Ziad Obermeyer and colleagues at the Booth School of Business release health care Algorithmic Bias Playbook
- 3 min. read ▪ Published
Over the past three years, Berkeley Public Health Professor of Health Policy and Management Ziad Obermeyer, MD, has published a number of papers—in collaboration with colleagues at other institutions, including the University of Chicago Booth School of Business—that show both racial bias in a commonly used health care algorithm, as well as how properly calibrated algorithms can help physicians more equitably treat patients. He has also consulted with dozens of health care organizations to help reduce or eliminate algorithmic bias.
Now Obermeyer and his Booth School colleagues have created an Algorithmic Bias Playbook.
“Algorithmic bias is everywhere,” the authors posit. “Our work with dozens of organizations—health care providers, insurers, technology companies, and regulators—has taught us that biased algorithms are deployed throughout the health care system, influencing clinical care, operational workflows, and policy.”
An algorithm is a step-by-step procedure for solving a problem; they can be analog, but most often are computer-based in the contemporary workplace. When used in health care organizations, they can help with decision-making and can be used to identify and help patients with complex health needs.
The playbook, which is available at the Booth website, is aimed for an audience of health care leaders, technical teams working in health care, and policymakers and regulators. It offers a guide to defining, measuring, and mitigating racial bias in live algorithms.
“Many organizations are looking for something concrete to do about racial bias,” says Obermeyer. “Addressing the bias in their algorithms should be at the top of the list. But it’s often not clear where to begin — how to define and measure bias in real-world settings, and what to do about it. After working with organizations to do exactly that, we realized we could distill our process down into a clear set of steps that worked for our partners.”
The playbook offers four steps for combating bias: “First, getting a handle on the algorithms that are live within an organization is critical,” says Obermeyer. “Many groups we worked with had no central place where algorithms could be tracked, or any clear accountability structure for them. That’s a huge problem for bias — but it’s also just a huge problem in general, given the scale at which algorithms are impacting their patients and customers.
“Second, measuring bias based on a simple text: is the algorithm predicting what we want it to be predicting?
“Third, if it’s not, try to fix it. Often the process of measuring the bias implies a clear way to retrain the algorithm, and align its predictions more closely to its true purpose.

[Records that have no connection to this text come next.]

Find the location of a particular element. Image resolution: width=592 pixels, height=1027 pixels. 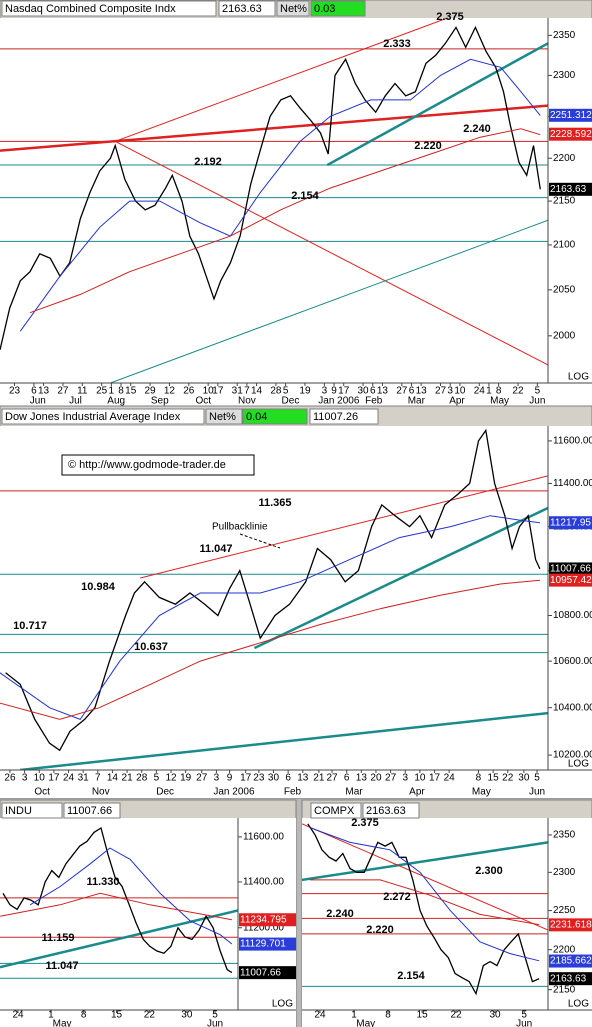

price-label: 2163.63 is located at coordinates (568, 978).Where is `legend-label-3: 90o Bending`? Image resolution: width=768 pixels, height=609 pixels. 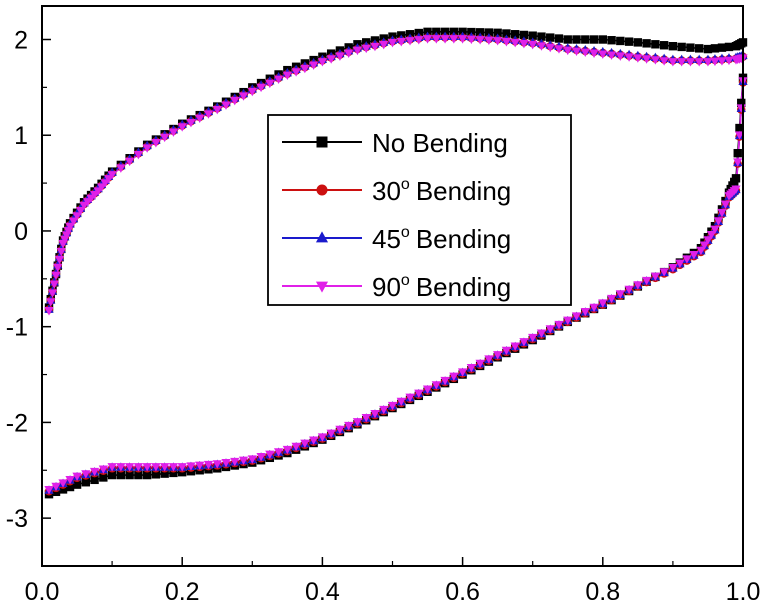
legend-label-3: 90o Bending is located at coordinates (442, 287).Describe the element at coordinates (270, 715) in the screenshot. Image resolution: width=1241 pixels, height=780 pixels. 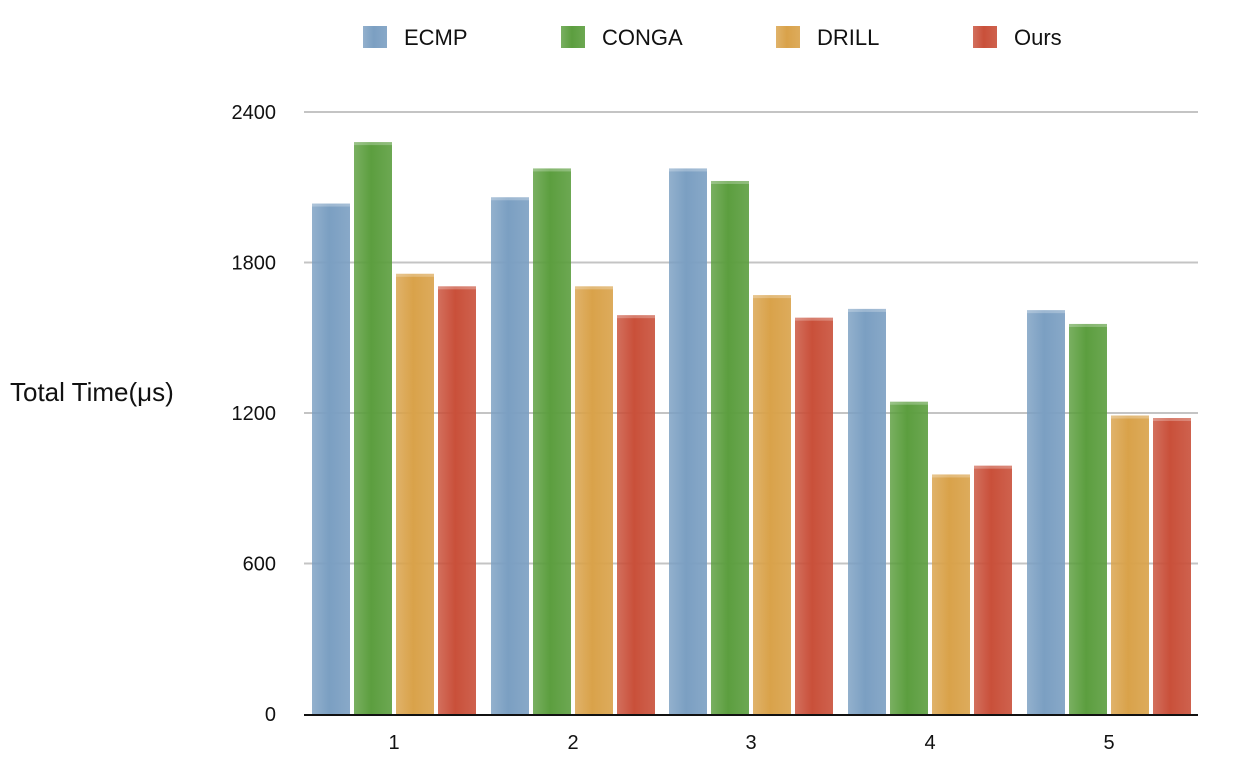
I see `y-tick-label: 0` at that location.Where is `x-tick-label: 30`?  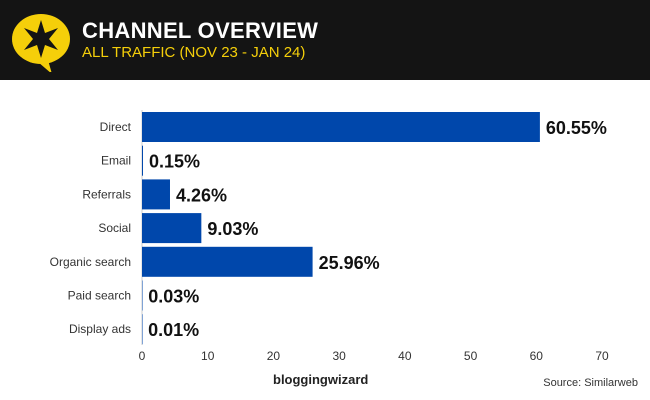 x-tick-label: 30 is located at coordinates (339, 356).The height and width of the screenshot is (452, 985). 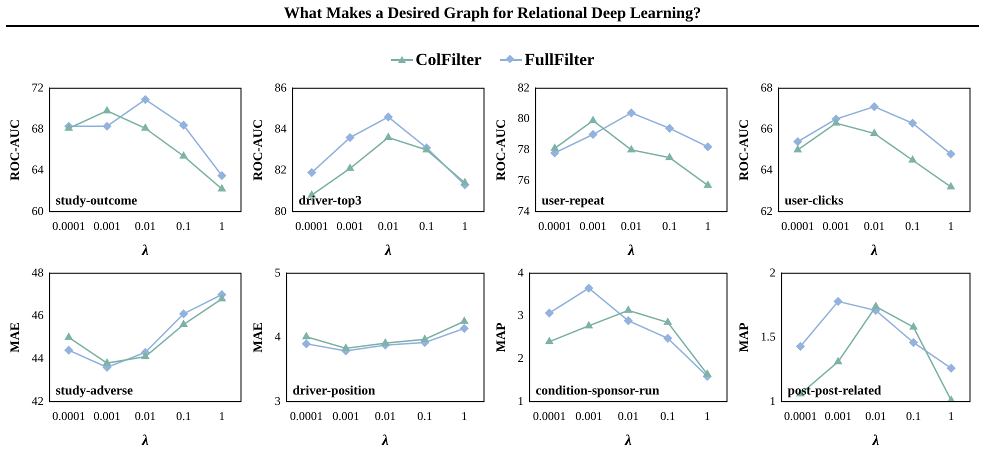 I want to click on y-tick-label: 72, so click(x=38, y=87).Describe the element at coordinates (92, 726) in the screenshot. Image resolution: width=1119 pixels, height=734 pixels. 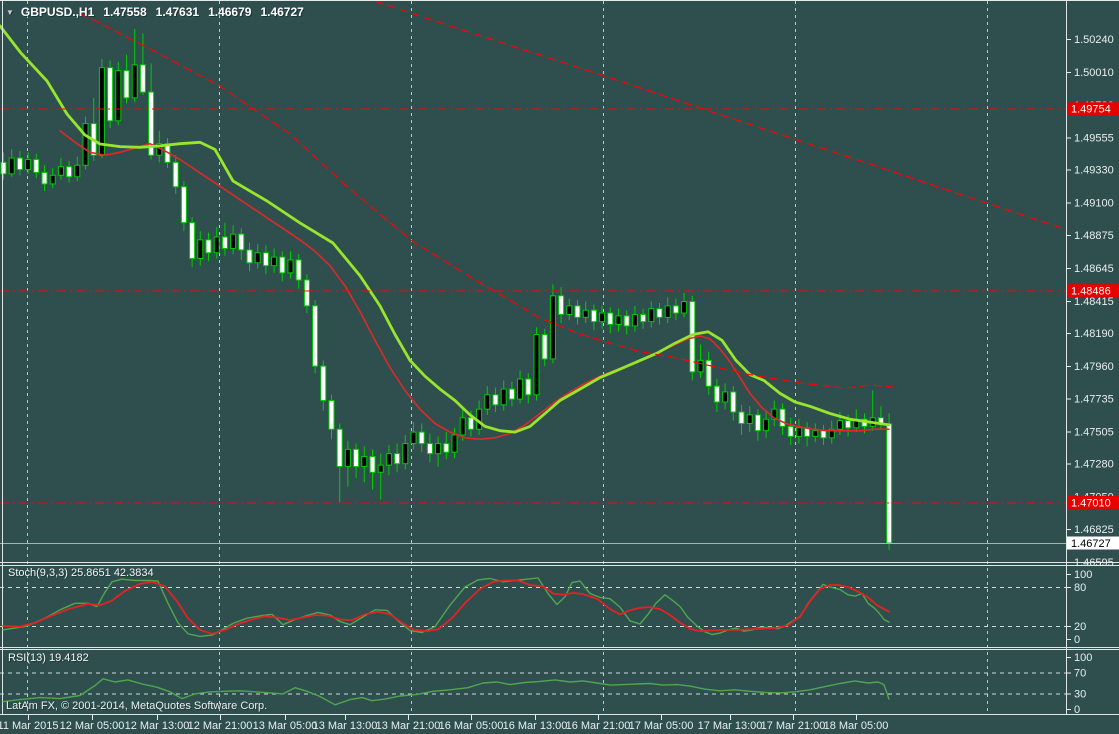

“Fourth, put in place the accountability structures and organizational practices needed to prevent biased algorithms from ever touching a patient or customer.”
Obermeyer hopes that the playbook will help health care organizations take algorithmic oversight seriously. “They can do a lot of good — or create a lot of problems, and they need to be treated with extreme care,” he says.
“If organizations don’t start taking this seriously, regulators are going to do it for them,” he continues.” We’ve been working with state and federal regulators and law enforcement agencies, who are increasingly committed to making sure algorithms in use aren’t biased. Some organizations think that they will be protected if they just don’t look into algorithmic bias — that is definitely not the case, and ignorance is not a very good defense.”